▶ _Exercise materials_

_ _ _ _ _ _ _

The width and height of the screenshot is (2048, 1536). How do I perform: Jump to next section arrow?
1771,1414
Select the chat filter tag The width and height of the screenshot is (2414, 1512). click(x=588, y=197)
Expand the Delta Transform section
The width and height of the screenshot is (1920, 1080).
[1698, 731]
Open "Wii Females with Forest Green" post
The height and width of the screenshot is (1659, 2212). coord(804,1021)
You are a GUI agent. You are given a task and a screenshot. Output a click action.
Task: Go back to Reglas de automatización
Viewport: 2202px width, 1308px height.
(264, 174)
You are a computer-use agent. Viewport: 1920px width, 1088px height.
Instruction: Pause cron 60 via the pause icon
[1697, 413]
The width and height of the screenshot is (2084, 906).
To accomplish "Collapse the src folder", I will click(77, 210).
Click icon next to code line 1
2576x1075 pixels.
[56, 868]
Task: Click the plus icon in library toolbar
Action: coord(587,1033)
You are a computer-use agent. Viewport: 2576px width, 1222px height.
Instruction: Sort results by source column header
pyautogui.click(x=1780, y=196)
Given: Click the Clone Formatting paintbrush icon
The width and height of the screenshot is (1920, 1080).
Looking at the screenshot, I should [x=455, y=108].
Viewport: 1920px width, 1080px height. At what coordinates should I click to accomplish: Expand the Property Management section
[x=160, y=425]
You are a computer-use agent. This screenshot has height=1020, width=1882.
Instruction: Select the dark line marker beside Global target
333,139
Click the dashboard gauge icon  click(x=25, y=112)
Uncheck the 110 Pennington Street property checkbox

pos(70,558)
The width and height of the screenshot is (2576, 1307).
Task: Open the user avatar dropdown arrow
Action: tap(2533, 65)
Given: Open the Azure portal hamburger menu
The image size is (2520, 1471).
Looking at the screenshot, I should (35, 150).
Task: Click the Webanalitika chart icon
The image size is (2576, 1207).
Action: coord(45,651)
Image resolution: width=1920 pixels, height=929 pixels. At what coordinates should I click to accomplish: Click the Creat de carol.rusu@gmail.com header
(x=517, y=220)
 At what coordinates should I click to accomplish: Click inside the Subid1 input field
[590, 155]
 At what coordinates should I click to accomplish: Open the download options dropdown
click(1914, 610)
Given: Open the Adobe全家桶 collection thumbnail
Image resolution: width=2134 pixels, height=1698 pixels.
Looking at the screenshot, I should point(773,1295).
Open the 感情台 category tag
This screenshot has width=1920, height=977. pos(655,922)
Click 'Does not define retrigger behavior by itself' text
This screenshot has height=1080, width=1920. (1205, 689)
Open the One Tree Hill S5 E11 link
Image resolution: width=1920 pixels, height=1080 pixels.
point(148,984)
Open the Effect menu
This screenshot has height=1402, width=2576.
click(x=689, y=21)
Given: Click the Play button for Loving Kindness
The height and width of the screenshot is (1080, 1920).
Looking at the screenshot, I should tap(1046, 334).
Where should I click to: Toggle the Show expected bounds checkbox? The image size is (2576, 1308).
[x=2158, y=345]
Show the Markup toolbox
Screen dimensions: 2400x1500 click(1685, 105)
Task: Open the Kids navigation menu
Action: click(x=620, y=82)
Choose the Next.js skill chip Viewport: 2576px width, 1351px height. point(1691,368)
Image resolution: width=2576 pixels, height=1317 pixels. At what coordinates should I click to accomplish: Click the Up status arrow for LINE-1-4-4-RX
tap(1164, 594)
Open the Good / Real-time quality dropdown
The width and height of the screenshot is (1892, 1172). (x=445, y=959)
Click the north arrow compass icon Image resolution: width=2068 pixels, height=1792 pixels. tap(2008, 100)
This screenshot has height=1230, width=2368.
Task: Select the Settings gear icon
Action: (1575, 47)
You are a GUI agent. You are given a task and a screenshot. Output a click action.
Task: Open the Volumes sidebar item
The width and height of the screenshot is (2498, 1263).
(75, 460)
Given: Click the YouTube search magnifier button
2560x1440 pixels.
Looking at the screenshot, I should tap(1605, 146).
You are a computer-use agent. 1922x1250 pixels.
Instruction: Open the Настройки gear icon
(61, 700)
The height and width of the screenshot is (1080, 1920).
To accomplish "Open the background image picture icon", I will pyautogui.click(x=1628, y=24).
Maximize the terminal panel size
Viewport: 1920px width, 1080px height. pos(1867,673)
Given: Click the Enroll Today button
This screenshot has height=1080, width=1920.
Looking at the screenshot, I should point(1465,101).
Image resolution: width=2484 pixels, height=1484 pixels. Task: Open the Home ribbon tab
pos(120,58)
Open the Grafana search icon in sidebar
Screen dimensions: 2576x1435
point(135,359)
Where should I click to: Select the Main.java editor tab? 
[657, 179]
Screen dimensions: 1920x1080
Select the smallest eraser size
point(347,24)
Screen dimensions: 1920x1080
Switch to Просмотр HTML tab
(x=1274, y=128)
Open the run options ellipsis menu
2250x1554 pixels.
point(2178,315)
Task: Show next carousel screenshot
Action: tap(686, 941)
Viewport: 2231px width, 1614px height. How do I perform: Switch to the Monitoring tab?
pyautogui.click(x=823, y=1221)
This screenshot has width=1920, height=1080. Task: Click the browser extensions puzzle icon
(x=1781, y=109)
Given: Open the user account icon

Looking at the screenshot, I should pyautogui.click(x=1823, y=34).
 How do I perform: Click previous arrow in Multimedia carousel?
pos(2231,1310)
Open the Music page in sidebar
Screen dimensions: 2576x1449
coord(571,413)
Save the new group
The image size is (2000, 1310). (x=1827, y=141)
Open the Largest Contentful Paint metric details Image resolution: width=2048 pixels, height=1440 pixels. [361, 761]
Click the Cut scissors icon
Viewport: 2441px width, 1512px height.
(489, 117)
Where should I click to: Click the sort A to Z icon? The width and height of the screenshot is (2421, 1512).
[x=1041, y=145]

_ _ _ _ _ _ _

▶ _What you have to do_
Word for word, give back the data shown above.

▶ _Response_
The width and height of the screenshot is (2048, 1536). How do I perform: Jump to next section arrow?
1771,1414
Select the chat filter tag The width and height of the screenshot is (2414, 1512). click(x=588, y=197)
Expand the Delta Transform section
The width and height of the screenshot is (1920, 1080).
[1698, 731]
Open "Wii Females with Forest Green" post
The height and width of the screenshot is (1659, 2212). coord(804,1021)
You are a GUI agent. You are given a task and a screenshot. Output a click action.
Task: Go back to Reglas de automatización
Viewport: 2202px width, 1308px height.
(264, 174)
You are a computer-use agent. Viewport: 1920px width, 1088px height.
Instruction: Pause cron 60 via the pause icon
[1697, 413]
The width and height of the screenshot is (2084, 906).
To accomplish "Collapse the src folder", I will click(77, 210).
Click icon next to code line 1
2576x1075 pixels.
[56, 868]
Task: Click the plus icon in library toolbar
Action: coord(587,1033)
You are a computer-use agent. Viewport: 2576px width, 1222px height.
Instruction: Sort results by source column header
pyautogui.click(x=1780, y=196)
Given: Click the Clone Formatting paintbrush icon
The width and height of the screenshot is (1920, 1080).
Looking at the screenshot, I should [x=455, y=108].
Viewport: 1920px width, 1080px height. At what coordinates should I click to accomplish: Expand the Property Management section
[x=160, y=425]
You are a computer-use agent. This screenshot has height=1020, width=1882.
Instruction: Select the dark line marker beside Global target
333,139
Click the dashboard gauge icon  click(x=25, y=112)
Uncheck the 110 Pennington Street property checkbox

pos(70,558)
The width and height of the screenshot is (2576, 1307).
Task: Open the user avatar dropdown arrow
Action: tap(2533, 65)
Given: Open the Azure portal hamburger menu
The image size is (2520, 1471).
Looking at the screenshot, I should (35, 150).
Task: Click the Webanalitika chart icon
The image size is (2576, 1207).
Action: coord(45,651)
Image resolution: width=1920 pixels, height=929 pixels. At what coordinates should I click to accomplish: Click the Creat de carol.rusu@gmail.com header
(x=517, y=220)
 At what coordinates should I click to accomplish: Click inside the Subid1 input field
[590, 155]
 At what coordinates should I click to accomplish: Open the download options dropdown
click(1914, 610)
Given: Open the Adobe全家桶 collection thumbnail
Image resolution: width=2134 pixels, height=1698 pixels.
Looking at the screenshot, I should point(773,1295).
Open the 感情台 category tag
This screenshot has width=1920, height=977. pos(655,922)
Click 'Does not define retrigger behavior by itself' text
This screenshot has height=1080, width=1920. (1205, 689)
Open the One Tree Hill S5 E11 link
Image resolution: width=1920 pixels, height=1080 pixels.
point(148,984)
Open the Effect menu
This screenshot has height=1402, width=2576.
click(x=689, y=21)
Given: Click the Play button for Loving Kindness
The height and width of the screenshot is (1080, 1920).
Looking at the screenshot, I should tap(1046, 334).
Where should I click to: Toggle the Show expected bounds checkbox? The image size is (2576, 1308).
[x=2158, y=345]
Show the Markup toolbox
Screen dimensions: 2400x1500 click(1685, 105)
Task: Open the Kids navigation menu
Action: click(x=620, y=82)
Choose the Next.js skill chip Viewport: 2576px width, 1351px height. point(1691,368)
Image resolution: width=2576 pixels, height=1317 pixels. At what coordinates should I click to accomplish: Click the Up status arrow for LINE-1-4-4-RX
tap(1164, 594)
Open the Good / Real-time quality dropdown
The width and height of the screenshot is (1892, 1172). (x=445, y=959)
Click the north arrow compass icon Image resolution: width=2068 pixels, height=1792 pixels. tap(2008, 100)
This screenshot has height=1230, width=2368.
Task: Select the Settings gear icon
Action: (1575, 47)
You are a GUI agent. You are given a task and a screenshot. Output a click action.
Task: Open the Volumes sidebar item
The width and height of the screenshot is (2498, 1263).
(75, 460)
Given: Click the YouTube search magnifier button
2560x1440 pixels.
Looking at the screenshot, I should tap(1605, 146).
You are a computer-use agent. 1922x1250 pixels.
Instruction: Open the Настройки gear icon
(61, 700)
The height and width of the screenshot is (1080, 1920).
To accomplish "Open the background image picture icon", I will pyautogui.click(x=1628, y=24).
Maximize the terminal panel size
Viewport: 1920px width, 1080px height. pos(1867,673)
Given: Click the Enroll Today button
This screenshot has height=1080, width=1920.
Looking at the screenshot, I should point(1465,101).
Image resolution: width=2484 pixels, height=1484 pixels. Task: Open the Home ribbon tab
pos(120,58)
Open the Grafana search icon in sidebar
Screen dimensions: 2576x1435
point(135,359)
Where should I click to: Select the Main.java editor tab? 
[657, 179]
Screen dimensions: 1920x1080
Select the smallest eraser size
point(347,24)
Screen dimensions: 1920x1080
Switch to Просмотр HTML tab
(x=1274, y=128)
Open the run options ellipsis menu
2250x1554 pixels.
point(2178,315)
Task: Show next carousel screenshot
Action: tap(686, 941)
Viewport: 2231px width, 1614px height. How do I perform: Switch to the Monitoring tab?
pyautogui.click(x=823, y=1221)
This screenshot has width=1920, height=1080. Task: Click the browser extensions puzzle icon
(x=1781, y=109)
Given: Open the user account icon

Looking at the screenshot, I should pyautogui.click(x=1823, y=34).
 How do I perform: Click previous arrow in Multimedia carousel?
pos(2231,1310)
Open the Music page in sidebar
Screen dimensions: 2576x1449
coord(571,413)
Save the new group
The image size is (2000, 1310). (x=1827, y=141)
Open the Largest Contentful Paint metric details Image resolution: width=2048 pixels, height=1440 pixels. [361, 761]
Click the Cut scissors icon
Viewport: 2441px width, 1512px height.
(489, 117)
Where should I click to: Click the sort A to Z icon? The width and height of the screenshot is (2421, 1512).
[x=1041, y=145]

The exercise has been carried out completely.